The Australian Securities and Investment Commission has cancelled the registration of a former Sydney-based liquidator, after he was jailed earlier this year for lying to authorities about traffic offences.
Peter Grealish was once employed as a liquidator with Grant Thornton and BDO, but in April this year he was sentenced to two years in prison (with a non-parole period of one year) by the New South Wales District Court.
The move by ASIC is a first in banning a liquidator for legal offences relating to their private life. Such a punishment is common among law-related professions.
Grealish pleaded guilty to four counts of making a false statement to obtain financial advantage and one count of giving false or misleading evidence at a hearing of the Police Integrity Commission.
The former liquidator allegedly lied to authorities to avoid fines for a number of traffic offences and gave false statements saying another person was driving the vehicle at the time each offence was committed.

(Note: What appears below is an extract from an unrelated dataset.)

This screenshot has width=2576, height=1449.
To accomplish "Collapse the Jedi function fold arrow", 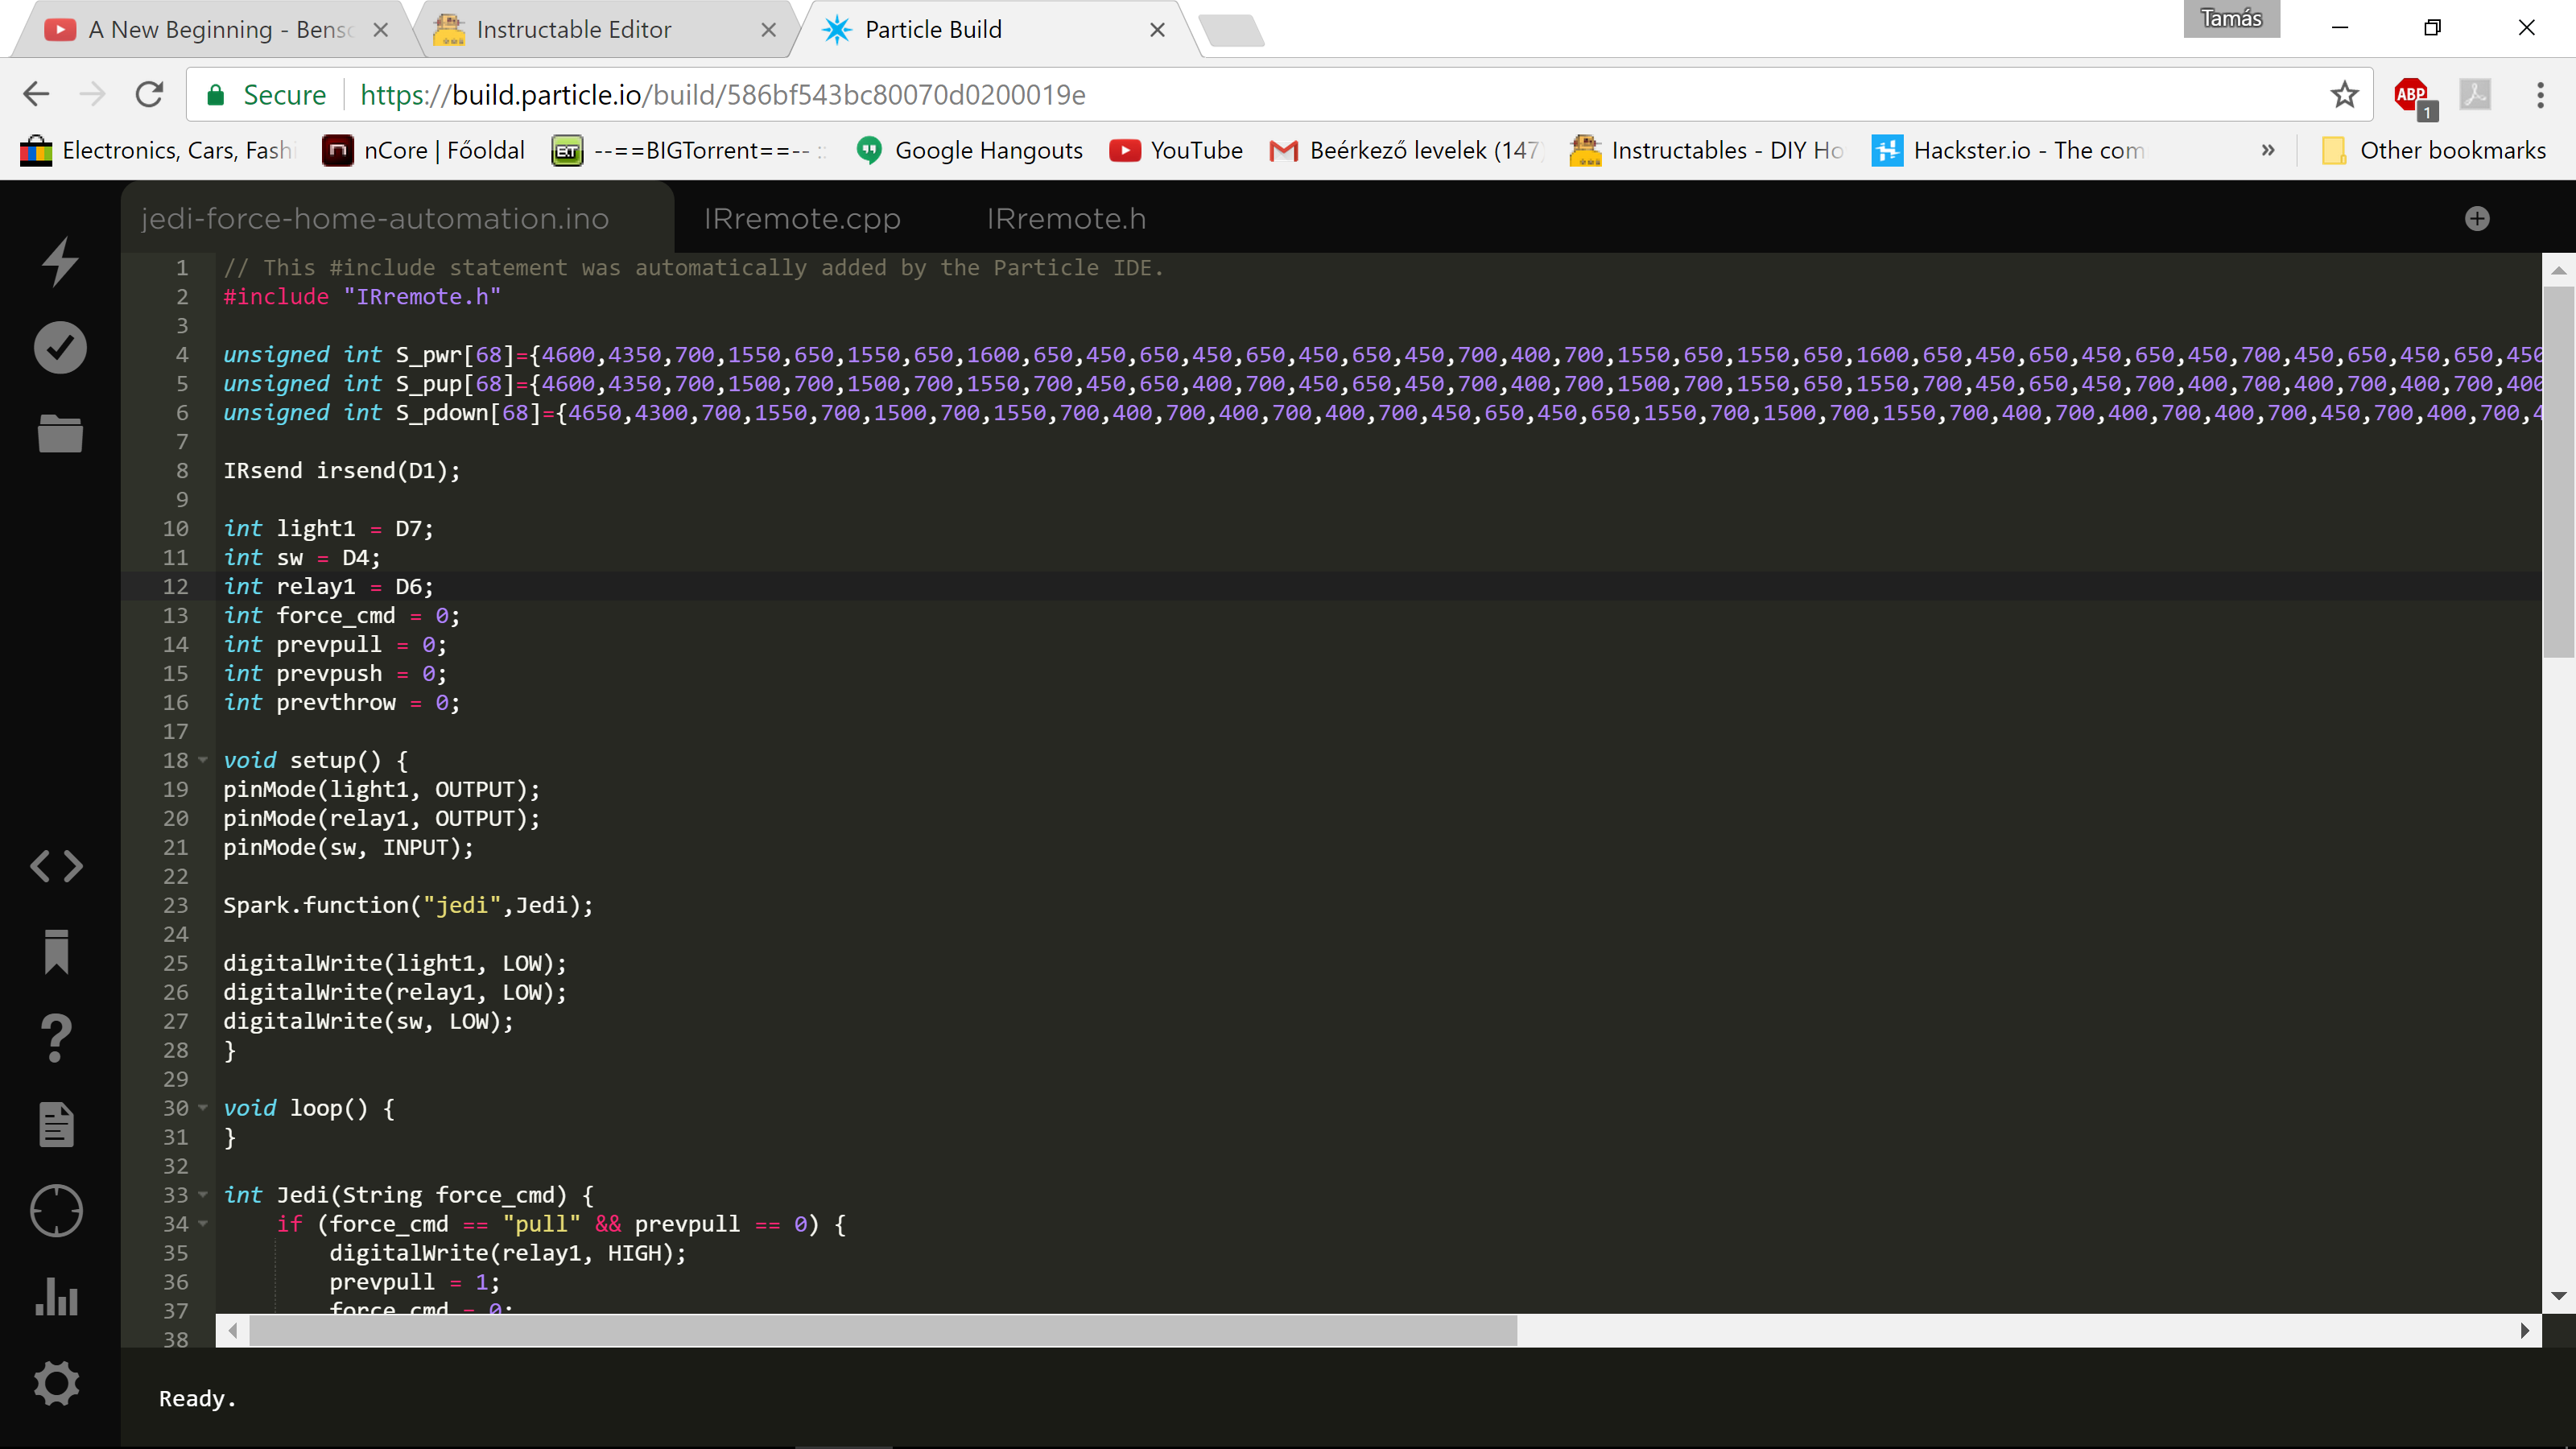I will pyautogui.click(x=203, y=1195).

The case draws parallels with the prosecution of former Federal Court judge Marcus Einfeld, who in 2009 was sentenced to three years in prison for perjury and perverting the course of justice over a $77 speeding ticket.
In August 2007, Einfeld claimed the car had been driven by one of his friends at the time a speed camera caught him speeding. In reality, that friend had been killed in a car accident in the United States in 2003.

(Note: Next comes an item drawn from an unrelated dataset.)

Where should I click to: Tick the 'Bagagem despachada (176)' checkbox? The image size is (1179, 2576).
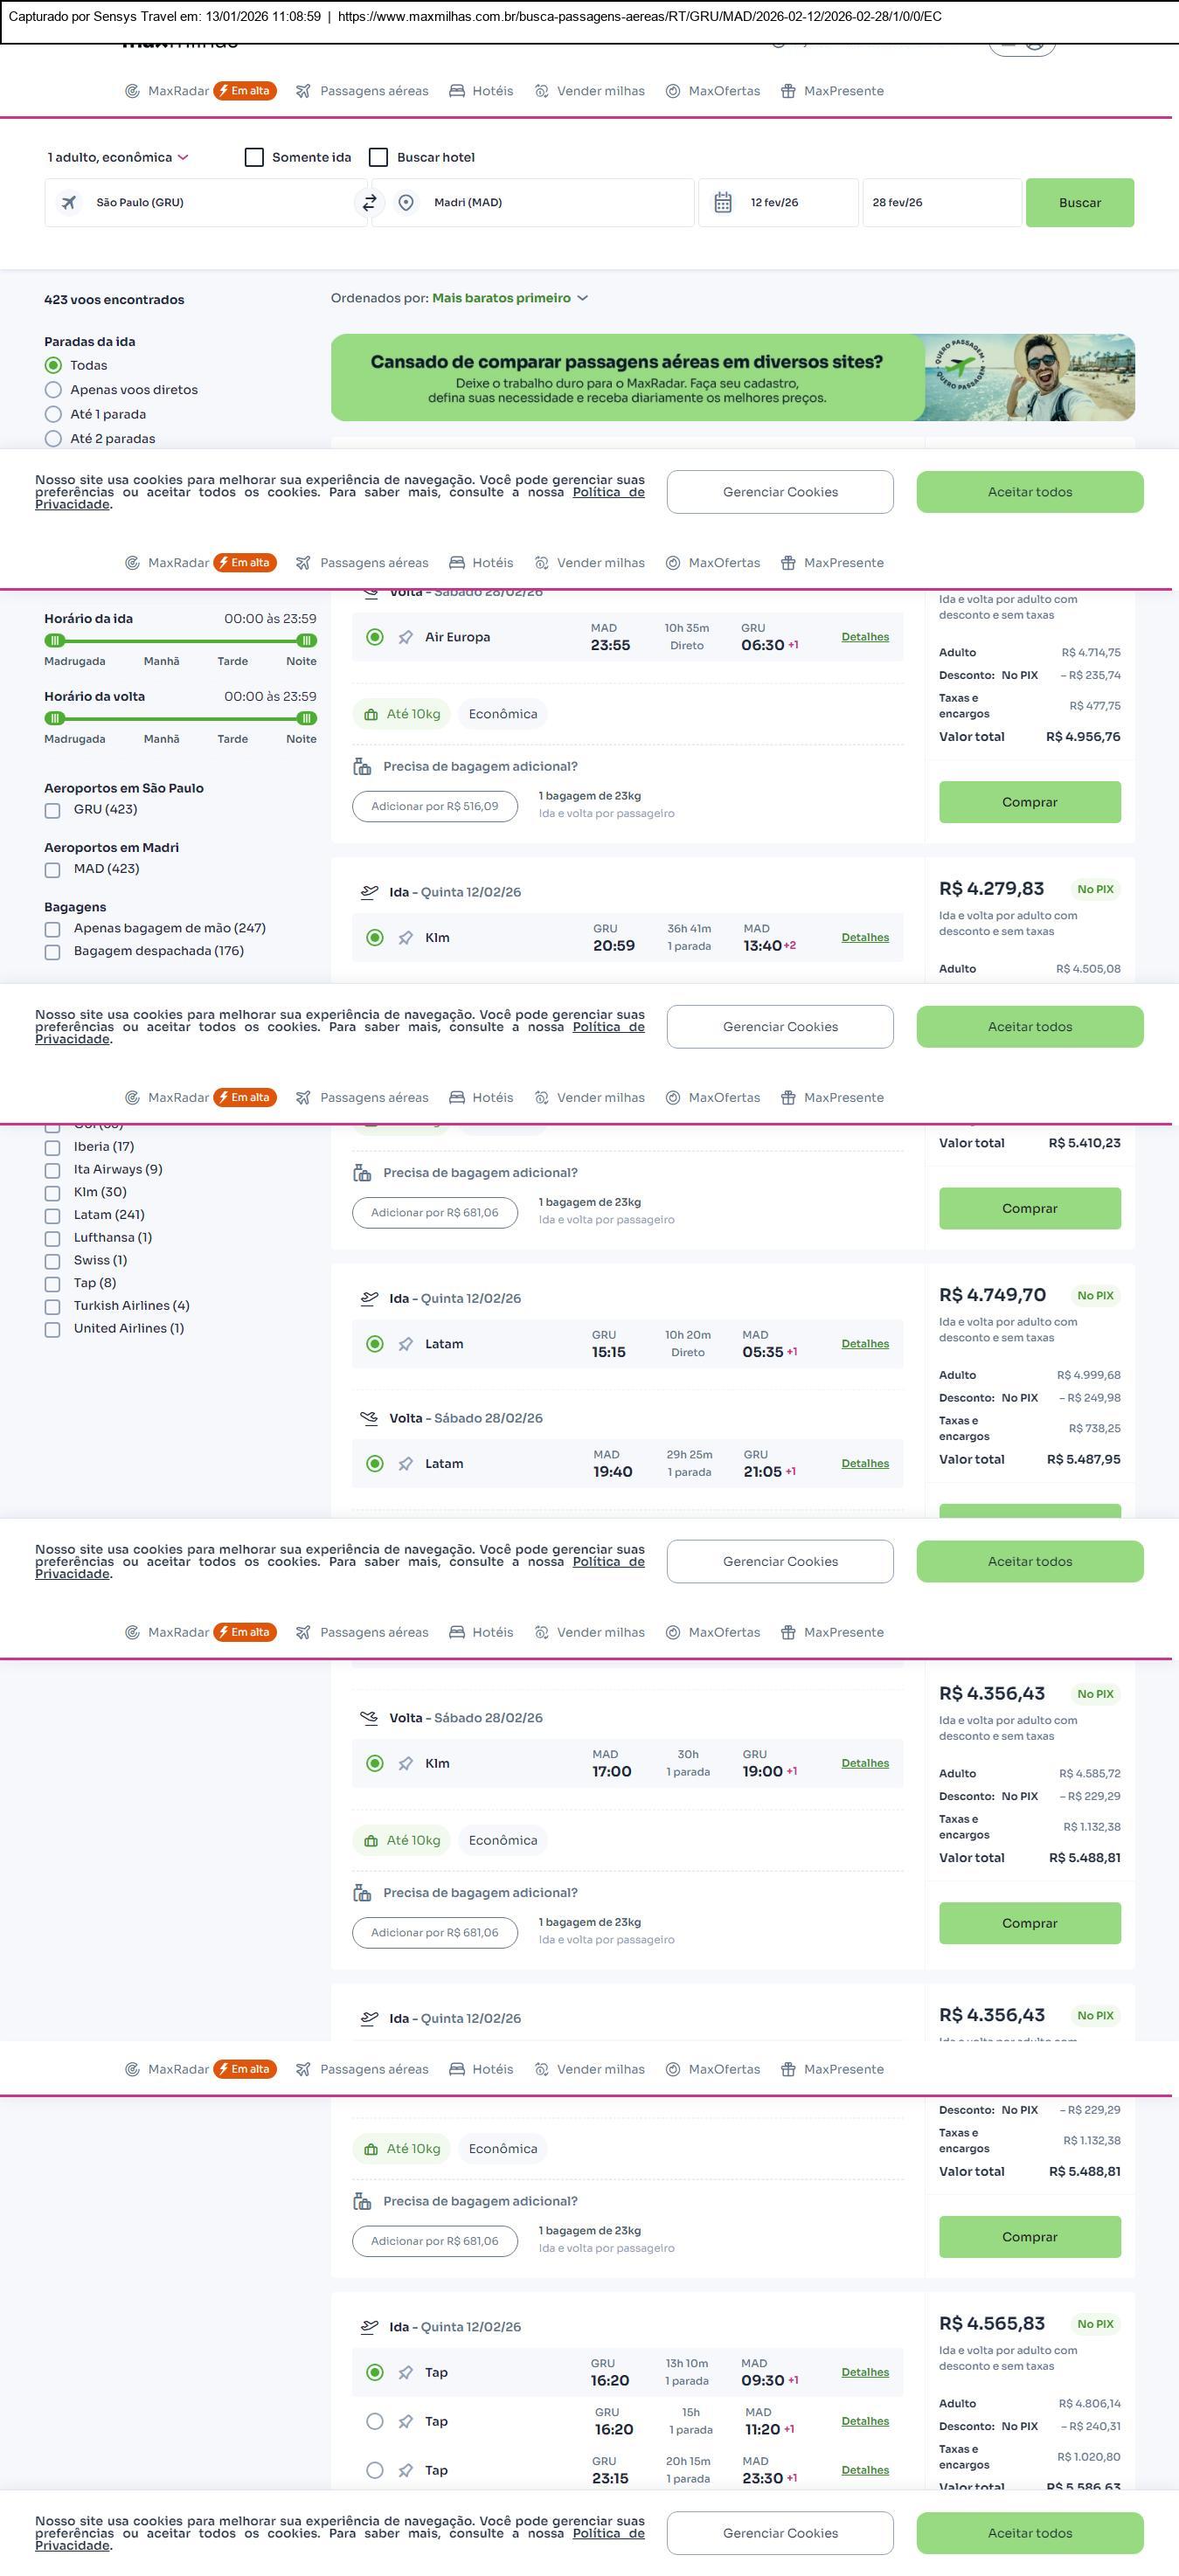pos(52,952)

Lawyers and liquidators are expected to be honest at all times in both their professional and private lives.
“The charges that led to Mr Grealish’s jailing suggest a lack of honesty. Honesty is an essential trait for liquidators as gatekeepers in the financial services industry,” ASIC commissioner John Price said in a statement.
The Insolvency Practitioners Association of Australia, of which Grealish is a member, is also in the process of cancelling his membership and IPA president David Lombe told SmartCompany honesty is fundamental to the profession.
“It’s very hard for your personal and professional ethics not to cross over.”
“It’s just very unfortunate… He’s made some grave mistakes and betrayed his own personal ethics and for people who lie and give false stat declarations, this is the only outcome,” he says.
Lombe says each year when a liquidator applies for their registration with ASIC they must complete a set of questions, including one relating to criminal offences.
“This serves as a constant reminder that if you commit an offence, your licence will be cancelled,” Lombe says.
Grealish was employed with Grant Thornton between October 2007 and November 2012, but when the firm became aware of the charges he was asked to resign.
“The charges were unrelated to his work, but his continued employment was unacceptable to the firm. He was asked to resign and did so,” said Grant Thornton managing partner Paul Billingham in a statement.
Following his employment with Grant Thornton, Grealish went on to work with BDO, but he was fired on April 23, 2013, three days before he was handed his prison sentence.
“We can confirm that Peter Grealish contracted to the firm for a short period of time. As a result of these allegations coming to light, however, his contract was terminated immediately,” BDO said in a statement.
The section of the Corporations Act under which Grealish’s registration has been cancelled only provides for cancellation and does not give any terms for how long this cancellation is in place.
Grealish could theoretically reapply to be an official liquidator, but the legislation makes provisions that sufficient time must have elapsed before prior cancellations are no longer a relevant consideration to ASIC.
ASIC conducts an annual report on the supervision of the nation’s liquidators and this year’s report released in May revealed that in 2012, 19 registered liquidators were formally investigated.